Falar é prata. Calar é ouro

Fala Diretora

Tudo o que acontece na sociedade é realmente matéria para reflexão e também para que nós educadores estejamos alertas. Nossos meninos precisam ser educados para viver uma vida plena de significados, dentro do que pode ser melhor para toda nossa comunidade social.

Uma das minhas principais reflexões e preocupações atuais é a maneira como devemos nos portar nas mídias e na vida não virtual. É imperioso que nos resguardemos mais. Estamos ficando um livro aberto em páginas principais e deixando que o alheio escuso nos leia, nos julgue e nos puna.

Não devemos declarar nossas ideias e nossas preferências ao léu.

Se temos preconceitos (e todos nós temos de uma forma ou de outra) devemos escondê-los, camuflá-los. Não há como dizer ou escrever o que se pensa sem que uma guilhotina afiada faça justiça aos falsos moralistas juramentados.

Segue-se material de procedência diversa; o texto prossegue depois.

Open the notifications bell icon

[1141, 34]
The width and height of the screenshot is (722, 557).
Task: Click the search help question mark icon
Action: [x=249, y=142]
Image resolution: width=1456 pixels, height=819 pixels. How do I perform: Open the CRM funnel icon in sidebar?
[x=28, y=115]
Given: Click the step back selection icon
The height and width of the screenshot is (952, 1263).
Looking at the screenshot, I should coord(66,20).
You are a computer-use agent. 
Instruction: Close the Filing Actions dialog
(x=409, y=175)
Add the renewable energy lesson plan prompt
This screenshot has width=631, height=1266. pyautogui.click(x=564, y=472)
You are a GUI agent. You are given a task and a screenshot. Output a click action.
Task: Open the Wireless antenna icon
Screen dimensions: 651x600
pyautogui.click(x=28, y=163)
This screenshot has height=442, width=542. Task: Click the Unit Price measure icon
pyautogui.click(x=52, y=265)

Você torce por um time, se ele ganhar, comemore no seu quarto ou no banheiro com seu espelho. Se ele perder, chore nos mesmos locais. Não use a camisa, nem adesivo, nem nada. Finja que não liga muito. É melhor e faz bem à saúde física e mental.

Se você tem simpatia ou antipatia por determinado partido político ou por um político (difícil, mas possível), não declare nada, nem na mira de uma pistola de duelos! Se o fizer ficará fadado aos comentários de quem não pactua com suas opiniões e não te poupará assim que puder atirar em você as insatisfações e os fracassos imputados aos seus afetos.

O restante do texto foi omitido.